System Architecture Overview

The Voice Agent is built on a Microservices Architecture using an Event-Driven core. This design ensures that each component (STT, TTS, LLM) can operate independently and asynchronously, providing a responsive experience.

High-Level Diagram

graph TD
    subgraph Client [Client Side]
        AD[Audio Driver]
        UI[Web UI]
    end

    subgraph Orchestrator [Orchestrator - Port 8000]
        EB[Event Bus]
        IM[Interaction Manager]
        CM[Context Manager]
        STT_S[STT Source]
        TTS_M[TTS Manager]
    end

    subgraph Services [Back-end Services]
        STT_SVC[STT Service - Port 8001]
        TTS_SVC[TTS Service - Port 8003]
        LLM[LLM Provider - Ollama/Gemini]
    end

    AD -- Audio Stream --> STT_SVC
    STT_SVC -- Transcripts --> STT_S
    STT_S -- Event --> EB
    EB -- Event --> IM
    IM -- Request --> LLM
    LLM -- Stream --> IM
    IM -- Event --> EB
    EB -- Event --> TTS_M
    TTS_M -- Text Stream --> TTS_SVC
    TTS_SVC -- Audio Chunks --> TTS_M
    TTS_M -- Play Audio --> AD

Core Components

1. Orchestrator

The "brain" of the system. It doesn't perform heavy AI processing itself but coordinates between services. It maintains the Event Bus, manages conversation context, and handles the logic for starting/stopping interactions.

2. Event Bus

A simple, internal pub/sub system. Every major action (transcript received, user spoke, LLM generated a token, TTS finished) is an Event. This allows components like the SubtitleManager or LatencyTracker to "listen" to the system without being tightly coupled to the main logic.

3. Audio Driver

A local component that handles hardware interaction.
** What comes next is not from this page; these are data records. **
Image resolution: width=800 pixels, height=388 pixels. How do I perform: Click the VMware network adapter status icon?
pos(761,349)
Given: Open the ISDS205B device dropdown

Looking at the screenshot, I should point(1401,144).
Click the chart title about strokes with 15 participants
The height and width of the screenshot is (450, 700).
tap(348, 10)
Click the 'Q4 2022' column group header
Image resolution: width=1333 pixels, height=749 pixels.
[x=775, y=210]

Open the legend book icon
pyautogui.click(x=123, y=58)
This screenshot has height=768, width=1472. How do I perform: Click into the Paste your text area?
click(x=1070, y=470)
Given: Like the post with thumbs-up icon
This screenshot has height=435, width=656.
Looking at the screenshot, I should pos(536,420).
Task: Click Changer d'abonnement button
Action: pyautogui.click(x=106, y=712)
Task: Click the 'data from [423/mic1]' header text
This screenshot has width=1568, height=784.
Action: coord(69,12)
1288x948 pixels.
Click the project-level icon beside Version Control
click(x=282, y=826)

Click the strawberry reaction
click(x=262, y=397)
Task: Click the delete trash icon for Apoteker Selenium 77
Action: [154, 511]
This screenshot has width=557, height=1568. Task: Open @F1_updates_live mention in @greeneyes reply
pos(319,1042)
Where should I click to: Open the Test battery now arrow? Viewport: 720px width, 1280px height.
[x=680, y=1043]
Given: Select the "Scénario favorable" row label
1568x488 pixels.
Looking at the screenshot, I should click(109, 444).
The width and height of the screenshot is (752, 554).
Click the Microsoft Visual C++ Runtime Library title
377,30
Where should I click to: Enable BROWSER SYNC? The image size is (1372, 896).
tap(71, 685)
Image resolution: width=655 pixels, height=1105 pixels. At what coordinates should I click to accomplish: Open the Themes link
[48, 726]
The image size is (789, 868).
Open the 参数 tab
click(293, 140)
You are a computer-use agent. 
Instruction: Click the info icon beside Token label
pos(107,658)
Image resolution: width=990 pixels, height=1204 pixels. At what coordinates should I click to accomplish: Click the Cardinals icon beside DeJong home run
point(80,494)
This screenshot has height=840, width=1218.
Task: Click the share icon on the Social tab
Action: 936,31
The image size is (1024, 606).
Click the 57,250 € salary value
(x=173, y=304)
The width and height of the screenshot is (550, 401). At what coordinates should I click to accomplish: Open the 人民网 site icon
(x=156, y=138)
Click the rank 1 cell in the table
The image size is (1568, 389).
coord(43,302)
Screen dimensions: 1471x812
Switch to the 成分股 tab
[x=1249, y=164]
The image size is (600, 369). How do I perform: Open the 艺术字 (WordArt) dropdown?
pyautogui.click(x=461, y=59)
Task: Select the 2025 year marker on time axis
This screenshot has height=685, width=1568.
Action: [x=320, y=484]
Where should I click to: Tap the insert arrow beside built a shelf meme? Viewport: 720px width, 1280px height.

It uses Voice Activity Detection (VAD) to capture microphone input only when speech is detected and handles the real-time playback of audio chunks received from the TTS service.

4. AI Services (STT & TTS)

Stateless services that wrap specific AI models. They expose WebSocket APIs for real-time streaming, allowing the Orchestrator to pipe text or audio through them with minimal overhead.